(Pixel coordinate grounding data)
------------------------------------------------

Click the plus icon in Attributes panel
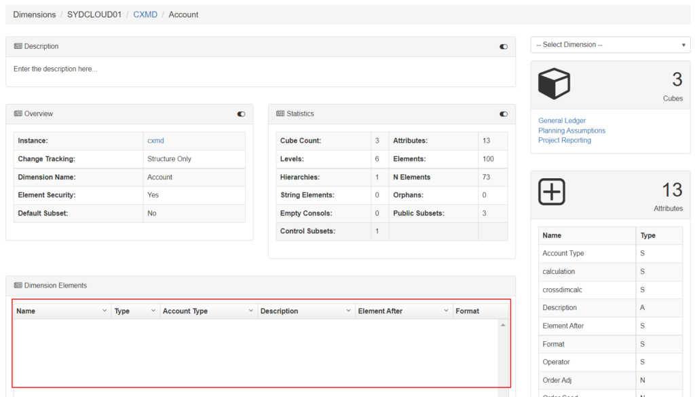 pos(552,192)
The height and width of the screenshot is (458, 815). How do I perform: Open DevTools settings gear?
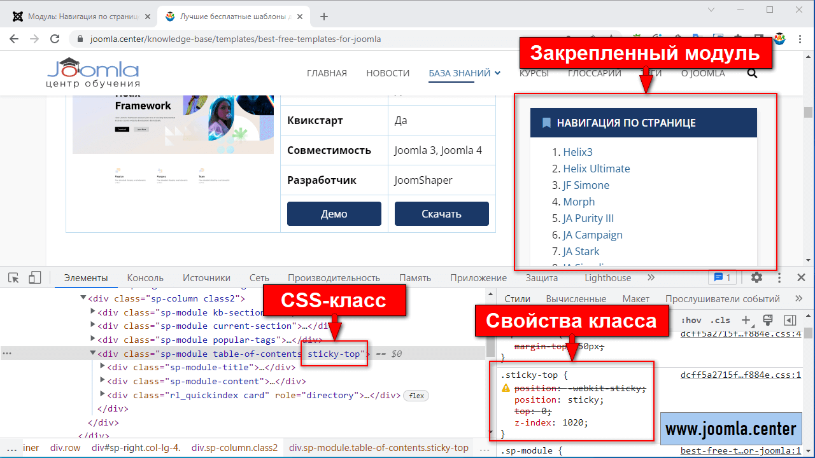coord(756,277)
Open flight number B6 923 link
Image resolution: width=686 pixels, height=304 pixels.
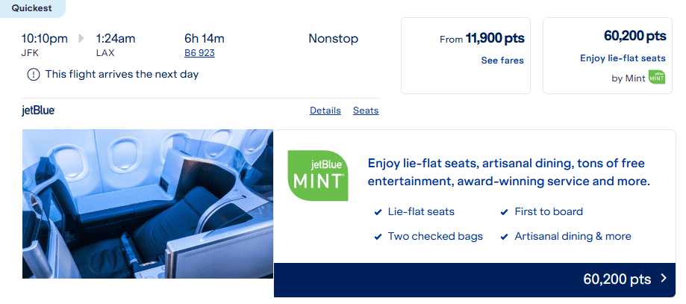point(202,53)
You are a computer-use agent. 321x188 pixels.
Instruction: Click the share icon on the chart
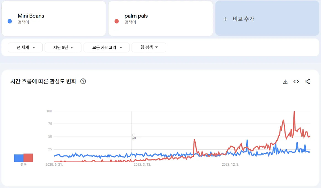pyautogui.click(x=307, y=82)
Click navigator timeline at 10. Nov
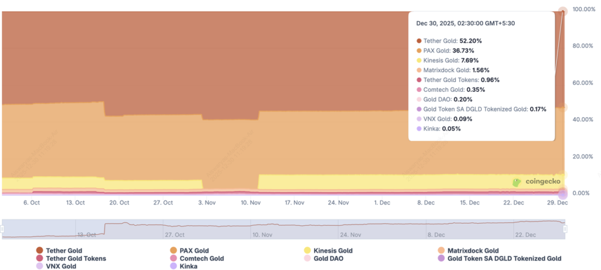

------------------------------------------------

The lines to return run from the line containing "You are a computer-use agent. 321x188 pixels." through the last line of the records. Give them exactly, omitting pictures.

You are a computer-use agent. 321x188 pixels.
Instruction: Click the share icon on the chart
pyautogui.click(x=307, y=82)
Click navigator timeline at 10. Nov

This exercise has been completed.